# Lee Pro 1000 primer improvement



## MOGLEY (Dec 20, 2005)

Has anyone heard wether or not Lee has improved their pro 1000 primer feed system? Read the reviews. Searched till my eyes are coming out and now I am down to wishfull thinking. I have a loadmaster for the 45acp and really like it. I have no problems with it. Decided to get a used pro 1000 for my 38 loads and what a time I am having with the primer feed. I am debating getting a 38 shellplate for my loadmaster or try a new primer feed system for my pro 1000. I don't want to throw good money after bad. I hope someone has been in the same pickle as me and found a solution. 
I know dillon is out there and is the cure all to end all but the idea of reloading is to save money and not a 20 year pay off time line. Thanks for any info or insight.


----------



## Whelen35 (Mar 9, 2004)

- _Exercise 1_: Quote the forum thread about the Lee Pro 1000 primer feed word for word, starting at the words "Has anyone heard" and stopping after "found a solution.".
- _Exercise 2_: Continue the forum thread about the Lee Pro 1000 primer feed from the point where it stops.

- _Data lines_:
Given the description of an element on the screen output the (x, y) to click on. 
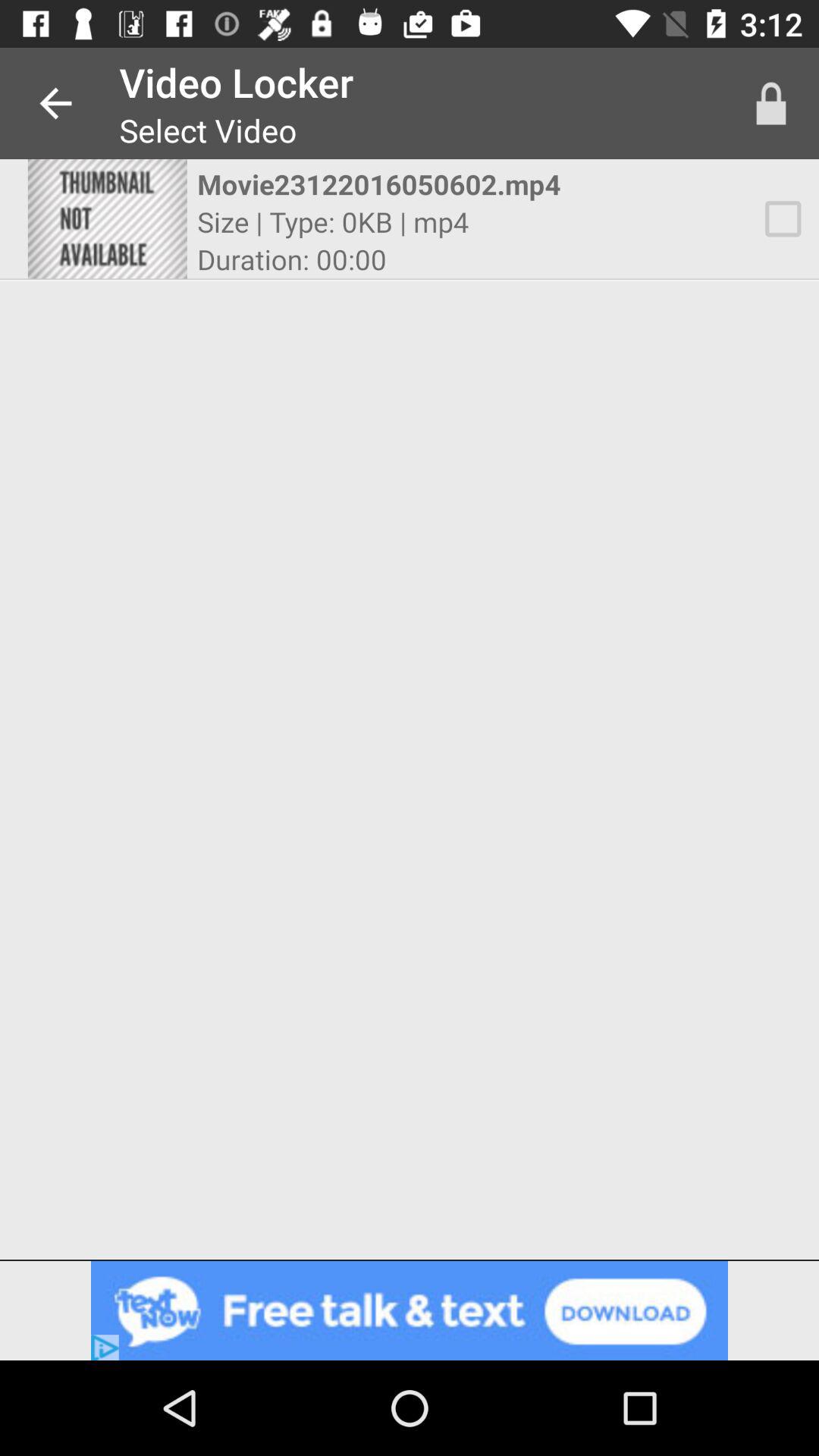
choose item next to movie23122016050602.mp4 icon (107, 218)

- _Written response 1_:
Has anyone heard wether or not Lee has improved their pro 1000 primer feed system? Read the reviews. Searched till my eyes are coming out and now I am down to wishfull thinking. I have a loadmaster for the 45acp and really like it. I have no problems with it. Decided to get a used pro 1000 for my 38 loads and what a time I am having with the primer feed. I am debating getting a 38 shellplate for my loadmaster or try a new primer feed system for my pro 1000. I don't want to throw good money after bad. I hope someone has been in the same pickle as me and found a solution.

- _Written response 2_:
The trick with the lee 1000 is to get a system of reloading where you give the primer feed a rap every 3 to 4 cycles. If you feel something is not right, stop and find out why. Don't ever try to force the lee. The loadmaster primer feeding system is much better, but make shure you have a few extra primer slides for when they get tweeked, the primer system will start to fail. I gave my lee 1000 to someone who could use it after I purchased the loadmaster. I also have a dillon 550B and really like it, but I still load most of my handgun reloads on the loadmaster. When I can find a pistol powder measure on e-bay for about $10-12 I grab it. Having a tool head all set and ready to go is fast and easy. The dillon is not as easy, but with a few extra powder dies set up it is fairly quick, but still a bit more than the lee. When the Dillon is set, the ONLY time you stop is to fill up primers and powder. It never stops or misses a primer.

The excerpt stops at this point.